To assess the patterns of HIV phenotypic cross-resistance to protease inhibitors (PI) in patients experiencing viral load rebound on combination therapy including a PI.


Phenotypic analysis of sensitivity to indinavir, nelfinavir, saquinavir, ritonavir and amprenavir was carried out using a single-cycle recombinant virus assay. Viral protease was sequenced by automated dideoxynucleotide chain termination.

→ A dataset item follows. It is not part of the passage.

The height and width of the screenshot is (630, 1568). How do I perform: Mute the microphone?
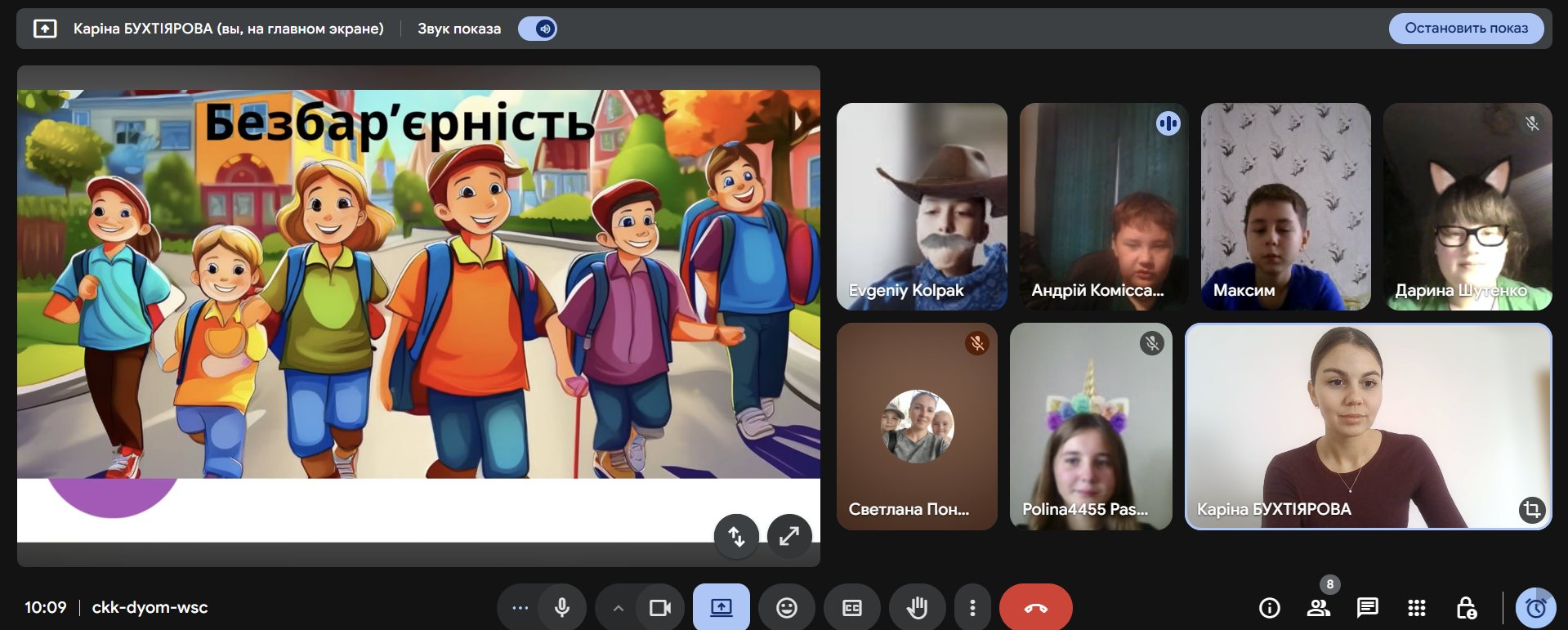(x=562, y=608)
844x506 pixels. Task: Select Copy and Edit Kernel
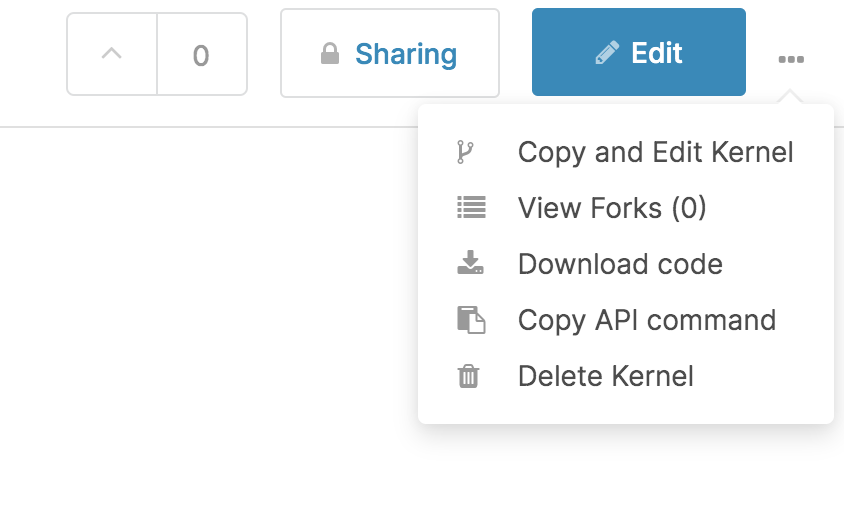(x=626, y=152)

Of the 108 patients studied, 68 had received indinavir, 50 ritonavir, 25 saquinavir and eight nelfinavir. The majority (71%) had received only one PI. The incidence of cross-resistance between indinavir, nelfinavir, ritonavir and saquinavir was high (60-90%). Cross-resistance to amprenavir was less frequent (37-40%). However there was some correlation between levels of sensitivity to amprenavir and indinavir (r2 = 0.34; P < 0.01). Conversely, the correlation between levels of sensitivity to indinavir and saquinavir was poor (r2 = 0.25), particularly for patients who had not received saquinavir. The degree of cross-resistance correlated with the level of resistance and with the total number of mutations in the protease gene (P < 0.05, chi square test) but could not be significantly correlated to any one particular mutation or combination of mutations. Mutation 184V was significantly associated with cross-resistance to amprenavir, with no mutations at codon 50 observed, while mutations associated with cross-resistance to saquinavir differed according to the treatment received.


These results suggest that, although the total number of protease mutations correlates with the degree of cross-resistance, the specific mechanisms accounting for primary resistance and for cross-resistance may be different.